WHEN John Major began a meeting of his war cabinet one snowy February morning, he was not expecting to end it diving under a table in fear for his life.
But 30 years ago this Sunday, our then Prime Minister would do just that. Moments after he uttered the word “bomb”, a very real one exploded yards from the gathering in the heart of 10 Downing Street, forcing him and his colleagues to take cover.
It was just after 10am on February 7, 1991, when all hell broke loose — minutes after the start of the tense Cabinet Room meeting to talk about the ongoing Gulf War.
As Mr Major and colleagues discussed a possible Iraqi terror attack on London, a mortar shell exploded with a deafening bang in the Downing Street garden.
But this was not an Iraqi bomb — it was the latest attack by the IRA.
Lord Robin Butler, then head of the Civil Service, was sitting near the Prime Minister.
He recalled: “My first reaction was that this was a terrorist attack and some guys with sub-machine guns were going to appear and spray us all with bullets.
John Major had just used the word ‘bomb’ and there was this large explosion.
Lord Robin Butler
“I dived under the table — so, I recall, did John Major — and probably others as well.
“We were talking at the time, curiously enough, about a possible terrorist attack organised by Saddam Hussein in London.
“My recollection was that John Major had just used the word ‘bomb’ and there was this large explosion.
“The windows of the Cabinet Room didn’t shatter because they had a sort of protective film on them, but the French windows at the end of the room blew in.”Members of the Provisional IRA parked a van on Whitehall outside Banqueting House, around 200 yards from Downing Street.
In the back, three home-made mortar cylinders were angled to fire four-foot shells stuffed with plastic explosives through a hole cut in the van’s roof at No 10.

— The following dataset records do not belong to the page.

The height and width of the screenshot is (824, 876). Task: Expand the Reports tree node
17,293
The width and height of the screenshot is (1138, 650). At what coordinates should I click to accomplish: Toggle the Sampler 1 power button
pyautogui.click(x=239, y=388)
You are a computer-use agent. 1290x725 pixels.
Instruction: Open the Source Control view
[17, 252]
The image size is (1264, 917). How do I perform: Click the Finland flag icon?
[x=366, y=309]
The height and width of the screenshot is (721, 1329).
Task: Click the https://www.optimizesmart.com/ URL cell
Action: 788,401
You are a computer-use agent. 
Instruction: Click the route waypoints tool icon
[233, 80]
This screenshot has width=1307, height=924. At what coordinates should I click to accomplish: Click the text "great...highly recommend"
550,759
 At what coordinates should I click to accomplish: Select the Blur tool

The van was also rigged with an incendiary device to destroy any evidence after the mortars had fired.
Once everything was in place, the terrorists fled and, at 10.08am, the bombs were launched.
Two shells overshot Downing Street and landed on a green by the Foreign Office — one exploding while the other failed to go off.
But the other flew over the rooftops of the Cabinet Office building and into the garden of No 10, where it detonated with an almighty bang.
Peter Lilley, then Secretary of State for Trade and Industry, remembers throwing himself behind a pillar, fearing a second explosion.
Lord Lilley told The Sun: “There’s a pillar in the Cabinet Room. I jumped up and stood with it between me and the window in case another bomb went off.
“When the noise subsided, I turned round and saw the room was completely empty. I thought, ‘How did they all get out and leave me here?’. Then they all began to emerge from under the table.”